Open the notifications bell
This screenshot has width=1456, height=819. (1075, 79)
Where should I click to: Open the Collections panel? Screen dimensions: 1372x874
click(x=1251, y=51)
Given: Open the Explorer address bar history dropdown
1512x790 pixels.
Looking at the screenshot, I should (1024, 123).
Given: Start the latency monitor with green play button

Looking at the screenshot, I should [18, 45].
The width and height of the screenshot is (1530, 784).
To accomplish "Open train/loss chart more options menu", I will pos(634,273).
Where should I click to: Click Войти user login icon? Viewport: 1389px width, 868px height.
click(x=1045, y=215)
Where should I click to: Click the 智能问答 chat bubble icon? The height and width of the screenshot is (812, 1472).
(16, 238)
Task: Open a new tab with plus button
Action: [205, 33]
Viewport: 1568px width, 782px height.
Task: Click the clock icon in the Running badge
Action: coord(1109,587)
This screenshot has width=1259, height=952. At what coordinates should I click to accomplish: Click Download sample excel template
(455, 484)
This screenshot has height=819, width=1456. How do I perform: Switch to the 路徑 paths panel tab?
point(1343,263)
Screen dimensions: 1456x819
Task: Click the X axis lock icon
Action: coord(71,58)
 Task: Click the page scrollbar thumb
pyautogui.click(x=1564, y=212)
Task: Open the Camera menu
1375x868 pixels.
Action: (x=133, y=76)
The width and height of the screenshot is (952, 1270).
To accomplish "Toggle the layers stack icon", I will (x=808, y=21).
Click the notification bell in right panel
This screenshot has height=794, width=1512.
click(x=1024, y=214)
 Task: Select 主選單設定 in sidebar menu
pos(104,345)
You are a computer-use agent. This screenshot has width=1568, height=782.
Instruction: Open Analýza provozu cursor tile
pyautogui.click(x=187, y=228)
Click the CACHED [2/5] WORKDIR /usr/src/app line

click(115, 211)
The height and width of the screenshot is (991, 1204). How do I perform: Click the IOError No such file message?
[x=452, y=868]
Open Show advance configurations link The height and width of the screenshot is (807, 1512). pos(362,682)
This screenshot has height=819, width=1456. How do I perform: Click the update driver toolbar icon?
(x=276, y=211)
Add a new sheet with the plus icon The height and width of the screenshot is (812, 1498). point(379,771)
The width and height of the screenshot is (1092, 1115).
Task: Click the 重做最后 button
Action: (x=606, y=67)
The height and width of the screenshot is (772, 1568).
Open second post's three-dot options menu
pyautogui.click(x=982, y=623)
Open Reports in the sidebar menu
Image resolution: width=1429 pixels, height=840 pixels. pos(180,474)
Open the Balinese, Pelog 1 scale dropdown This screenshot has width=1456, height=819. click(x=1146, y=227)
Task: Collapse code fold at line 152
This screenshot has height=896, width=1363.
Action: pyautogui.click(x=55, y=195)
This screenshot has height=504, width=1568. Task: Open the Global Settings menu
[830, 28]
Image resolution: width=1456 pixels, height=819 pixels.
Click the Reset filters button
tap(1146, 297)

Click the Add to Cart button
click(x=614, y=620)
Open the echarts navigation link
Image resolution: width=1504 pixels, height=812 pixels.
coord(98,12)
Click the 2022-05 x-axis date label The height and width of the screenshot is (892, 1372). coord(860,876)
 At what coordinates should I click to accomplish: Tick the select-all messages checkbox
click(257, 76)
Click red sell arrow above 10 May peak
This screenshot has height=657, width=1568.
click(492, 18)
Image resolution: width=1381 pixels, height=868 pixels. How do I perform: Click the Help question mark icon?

▸ **Aim of the task**
What is needed is an exact copy of every record above.

▸ **Answer space**
Open the notifications bell
This screenshot has width=1456, height=819. (1075, 79)
Where should I click to: Open the Collections panel? Screen dimensions: 1372x874
click(x=1251, y=51)
Given: Open the Explorer address bar history dropdown
1512x790 pixels.
Looking at the screenshot, I should (1024, 123).
Given: Start the latency monitor with green play button

Looking at the screenshot, I should [18, 45].
The width and height of the screenshot is (1530, 784).
To accomplish "Open train/loss chart more options menu", I will pos(634,273).
Where should I click to: Click Войти user login icon? Viewport: 1389px width, 868px height.
click(x=1045, y=215)
Where should I click to: Click the 智能问答 chat bubble icon? The height and width of the screenshot is (812, 1472).
(16, 238)
Task: Open a new tab with plus button
Action: [205, 33]
Viewport: 1568px width, 782px height.
Task: Click the clock icon in the Running badge
Action: coord(1109,587)
This screenshot has width=1259, height=952. At what coordinates should I click to accomplish: Click Download sample excel template
(455, 484)
This screenshot has height=819, width=1456. How do I perform: Switch to the 路徑 paths panel tab?
point(1343,263)
Screen dimensions: 1456x819
Task: Click the X axis lock icon
Action: coord(71,58)
 Task: Click the page scrollbar thumb
pyautogui.click(x=1564, y=212)
Task: Open the Camera menu
1375x868 pixels.
Action: (x=133, y=76)
The width and height of the screenshot is (952, 1270).
To accomplish "Toggle the layers stack icon", I will (x=808, y=21).
Click the notification bell in right panel
This screenshot has height=794, width=1512.
click(x=1024, y=214)
 Task: Select 主選單設定 in sidebar menu
pos(104,345)
You are a computer-use agent. This screenshot has width=1568, height=782.
Instruction: Open Analýza provozu cursor tile
pyautogui.click(x=187, y=228)
Click the CACHED [2/5] WORKDIR /usr/src/app line

click(115, 211)
The height and width of the screenshot is (991, 1204). How do I perform: Click the IOError No such file message?
[x=452, y=868]
Open Show advance configurations link The height and width of the screenshot is (807, 1512). pos(362,682)
This screenshot has height=819, width=1456. How do I perform: Click the update driver toolbar icon?
(x=276, y=211)
Add a new sheet with the plus icon The height and width of the screenshot is (812, 1498). point(379,771)
The width and height of the screenshot is (1092, 1115).
Task: Click the 重做最后 button
Action: (x=606, y=67)
The height and width of the screenshot is (772, 1568).
Open second post's three-dot options menu
pyautogui.click(x=982, y=623)
Open Reports in the sidebar menu
Image resolution: width=1429 pixels, height=840 pixels. pos(180,474)
Open the Balinese, Pelog 1 scale dropdown This screenshot has width=1456, height=819. click(x=1146, y=227)
Task: Collapse code fold at line 152
This screenshot has height=896, width=1363.
Action: pyautogui.click(x=55, y=195)
This screenshot has height=504, width=1568. Task: Open the Global Settings menu
[830, 28]
Image resolution: width=1456 pixels, height=819 pixels.
Click the Reset filters button
tap(1146, 297)

Click the Add to Cart button
click(x=614, y=620)
Open the echarts navigation link
Image resolution: width=1504 pixels, height=812 pixels.
coord(98,12)
Click the 2022-05 x-axis date label The height and width of the screenshot is (892, 1372). coord(860,876)
 At what coordinates should I click to accomplish: Tick the select-all messages checkbox
click(257, 76)
Click red sell arrow above 10 May peak
This screenshot has height=657, width=1568.
click(492, 18)
Image resolution: width=1381 pixels, height=868 pixels. How do I perform: Click the Help question mark icon?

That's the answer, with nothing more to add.